• **Problem description**
Please gather every line of the listing below that contains the word "should", and copy each one out. Case counts.

• **Data for the task**

▶

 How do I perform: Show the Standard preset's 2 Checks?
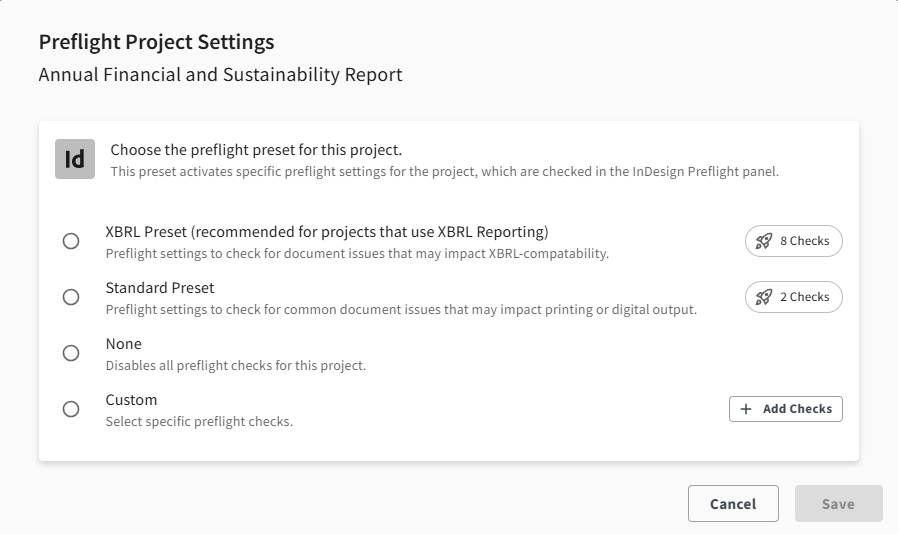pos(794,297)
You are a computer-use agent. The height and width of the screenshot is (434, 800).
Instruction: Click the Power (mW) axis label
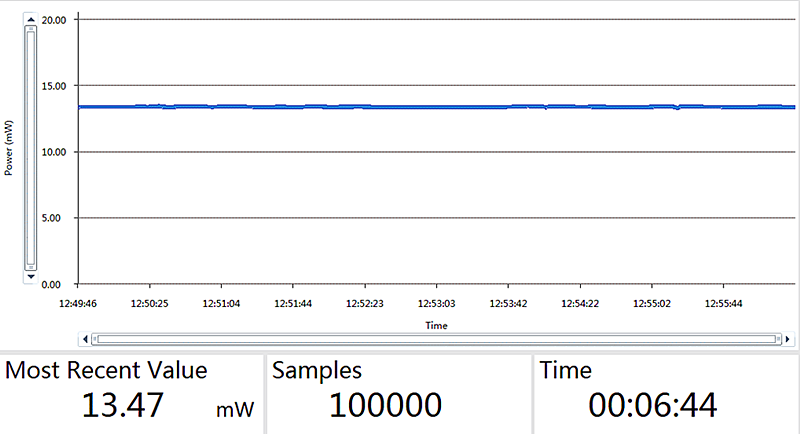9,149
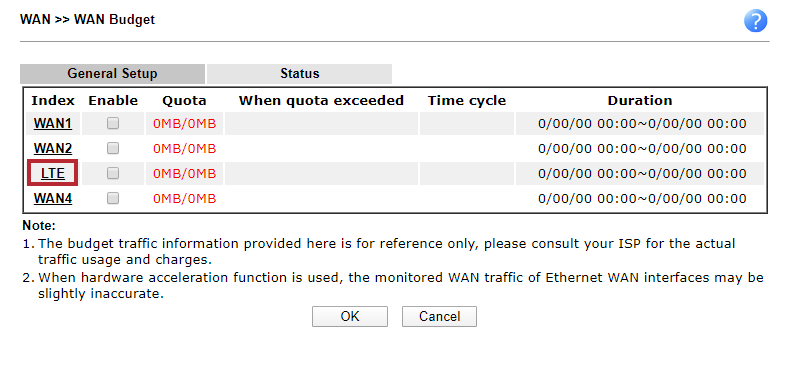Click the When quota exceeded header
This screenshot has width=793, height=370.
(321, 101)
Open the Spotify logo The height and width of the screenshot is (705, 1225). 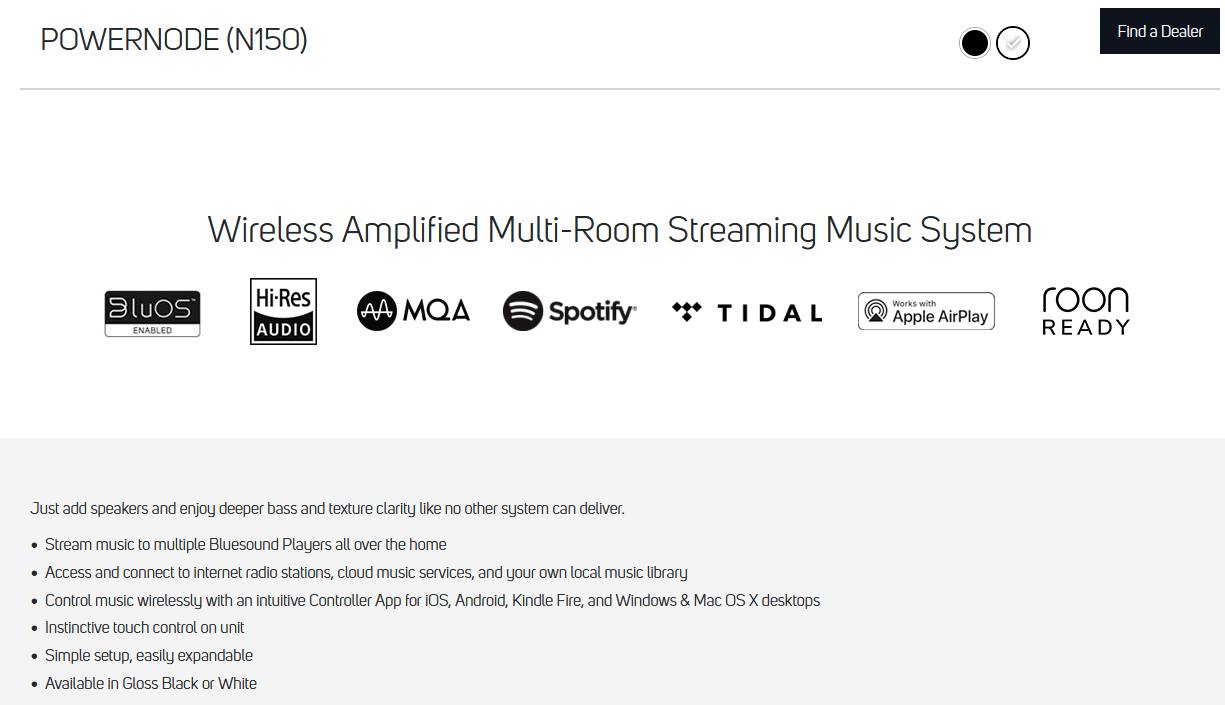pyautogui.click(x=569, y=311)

◀
▶

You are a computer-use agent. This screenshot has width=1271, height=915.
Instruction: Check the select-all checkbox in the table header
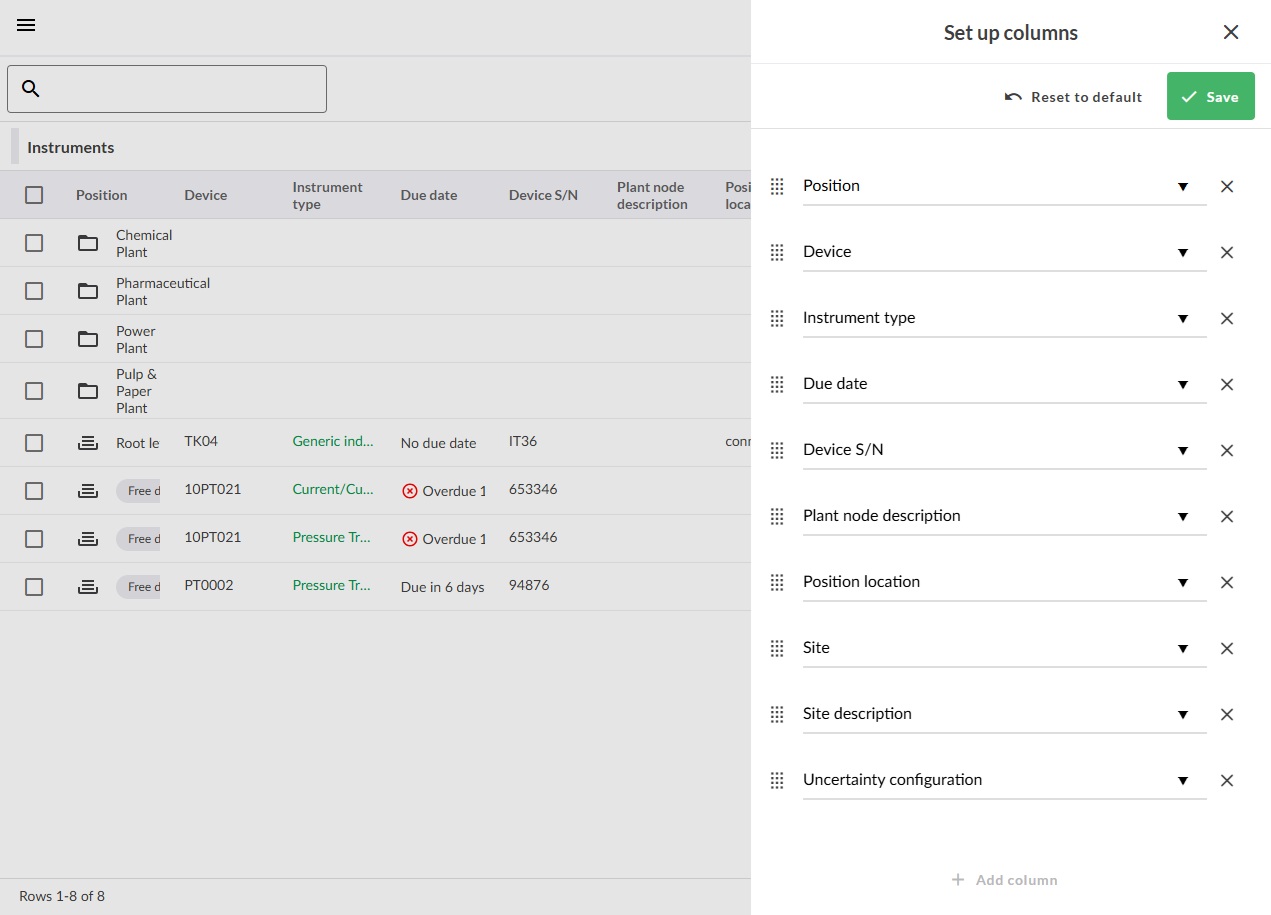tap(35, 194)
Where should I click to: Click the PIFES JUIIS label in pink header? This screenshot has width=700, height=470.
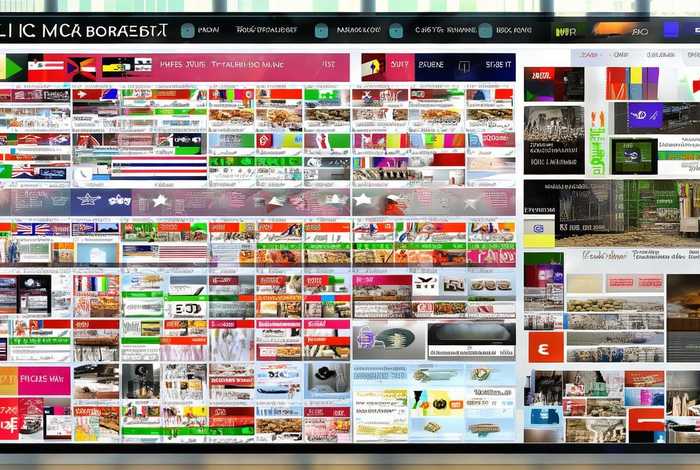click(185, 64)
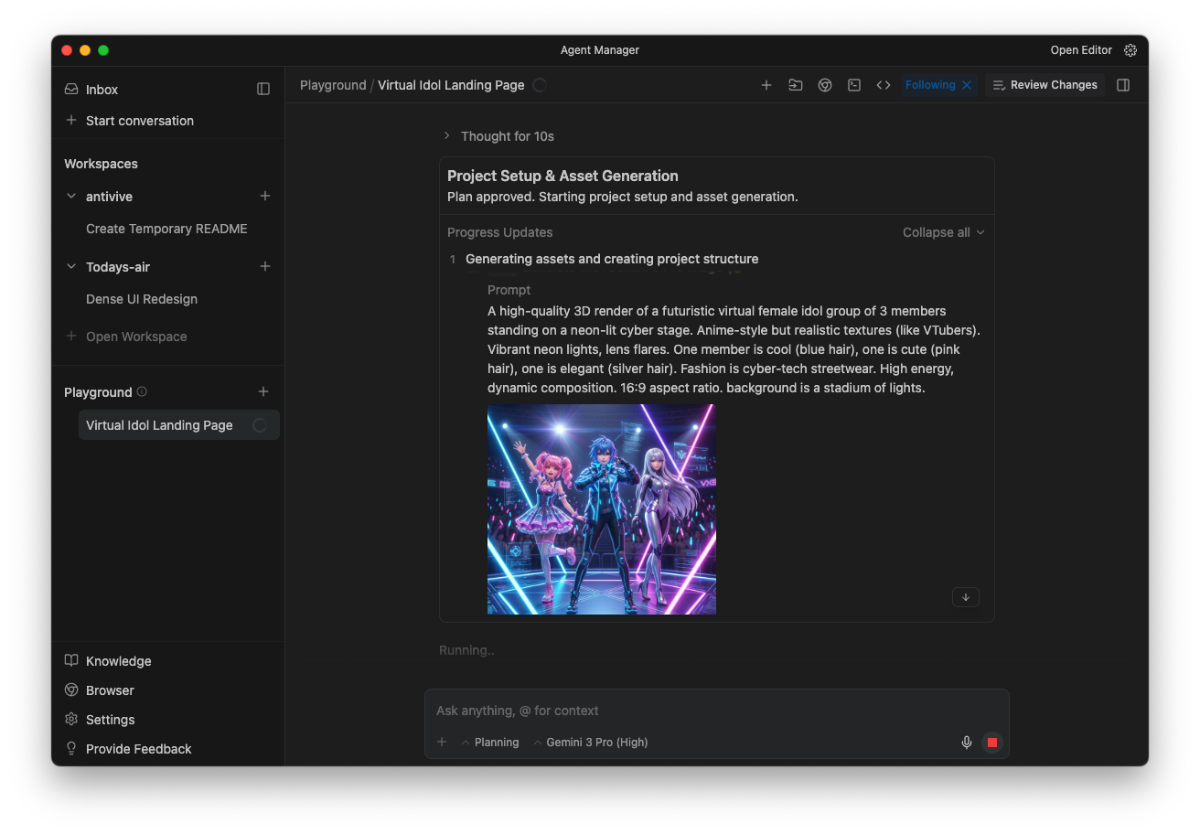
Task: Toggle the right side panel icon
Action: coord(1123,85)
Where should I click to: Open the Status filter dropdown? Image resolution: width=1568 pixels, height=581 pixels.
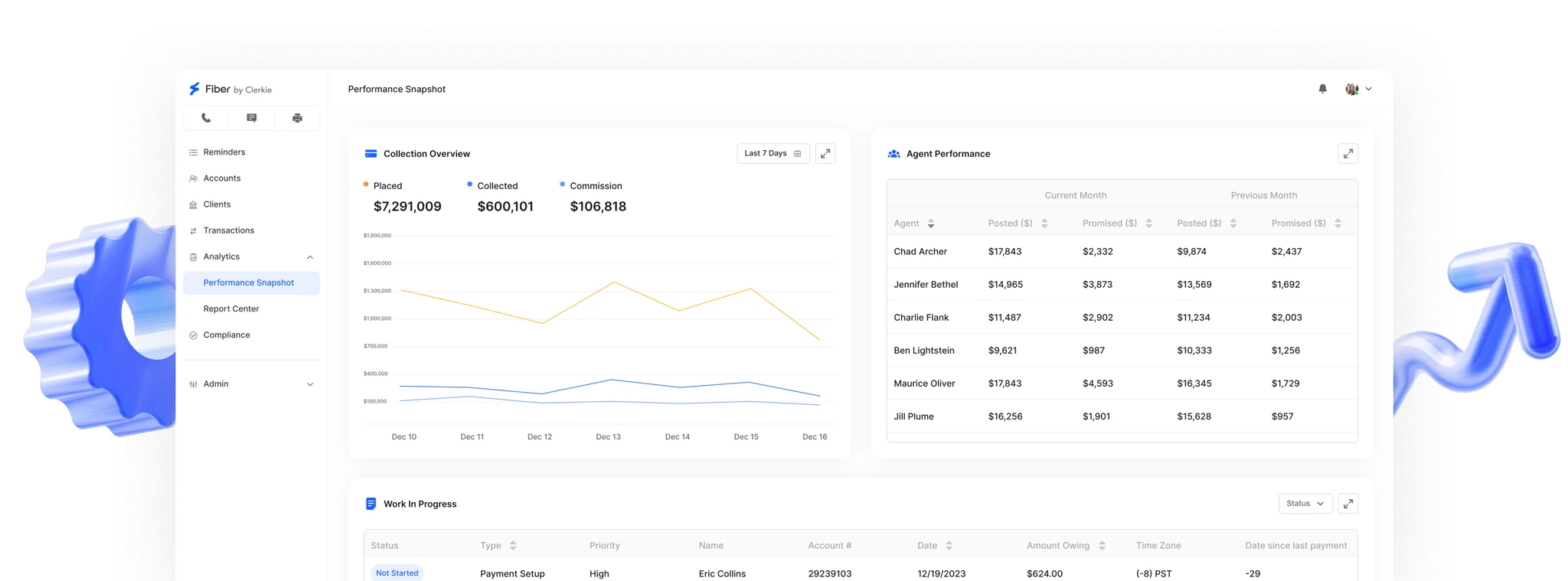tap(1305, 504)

◀

• **Final answer**
Where should I click to: Click the PIFES JUIIS label in pink header? This screenshot has width=700, height=470.
Where should I click to: Open the Status filter dropdown? Image resolution: width=1568 pixels, height=581 pixels.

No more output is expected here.